Suku Bunga Turun plus Paket Insentif, Sinyal Sektor Consumer Bangkit?

Tahun ini bisa dibilang banyak tantangan buat konsumsi, mulai dari daya beli loyo sampai inflasi rendah. Tapi beberapa emiten consumer kelihatan sudah mulai bangkit, apalagi prospeknya didiukung suku bunga BI turun dan ada paket stimulus ekonomi, kira-kira saham apa yang menarik?

saham consumer goods

Mikirduit - Kondisi ekonomi emang lagi gak baik-baik aja, tetapi sektor konsumer dinilai bisa pulih didukung BI rate turun dan pemerintah menggelontorkan stimulus lagi. Lantas gimana prospeknya? 

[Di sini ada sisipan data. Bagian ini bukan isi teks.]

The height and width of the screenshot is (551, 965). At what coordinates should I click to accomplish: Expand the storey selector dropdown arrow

Sektor konsumer sangat berkaitan dengan pertumbuhan ekonomi Tanah Air. Ini tercermin dari konsumsi rumah tangga yang menyumbang lebih dari 50 persen ke Produk Domestik Bruto (PDB). 

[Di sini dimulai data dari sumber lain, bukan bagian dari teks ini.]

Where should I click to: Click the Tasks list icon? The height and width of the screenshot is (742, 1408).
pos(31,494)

Pada kuartal pertama tahun ini kita mengalami perlambatan pertumbuhan ekonomi di mana PDB hanya tumbuh 4,87 persen secara tahunan (yoy), sementara secara kuartalan mengalami kontraksi 0,98 persen. 

Tantangan pun masih berlanjut karena daya beli masyarakat masih belum pulih. Ini tercermin dari Indeks Harga Konsumen (IHK) yang kembali deflasi secara bulanan -0,4 persen, sementara inflasi melandai 1,6 persen yoy. 

Perlambatan inflasi ini terjadi karena koreksi pasca Idul Fitri dan membaiknya harga pangan utama seperti cabai, bawang merah, aya,, dan ikan, serta pasokan domestik mulai membaik, seperti stok beras mencapai lebih dari 4 juta dan ada kelebihan pasokan anak ayan umur sehari (Day-Old-Chicken/DOC). 

Bisa dibilang paruh pertama 2025 menjadi momentum untuk fokus bertahan untuk sektor consumer dibandingkan ekspansi. Meski begitu, kami menilai ada potensi pemulihan yang akan semakin berlanjut pada paruh kedua bagi sektor ini.

Suku Bunga BI Lanjut Turun 

Prospek pemulihan pertama datang dari prospek penurunan suku bunga yang diprediksi berlanjut pada semester kedua tahun ini. 

Pelaku pasar memproyeksikan akan ada pemangkasan suku bunga sekitar 25 basis poin (bps) lagi. Sebagai catatan, saat ini suku bunga BI berada di 5,50 persen. 

Posisi ini sudah diturunkan dua kali pada tahun ini, pertama pada Januari dan berlanjut pada Mei bulan lalu. 

Sumber : Tradingeconomics, Bank indonesia, BI Rate 7 days repo rate

Transmisi penurunan suku bunga akan berdampak secara riil memang membutuhkan waktu yang tak singkat, paling tidak bisa sampai enam sampai setahun. 

Namun, pelonggaran moneter tetap memberikan kabar baik bagi pasar. Simple-nya, ketika BI rate turun, suku bunga untuk pinjaman seperti KPR perlahan akan turun juga, artinya cicilan bisa lebih murah. 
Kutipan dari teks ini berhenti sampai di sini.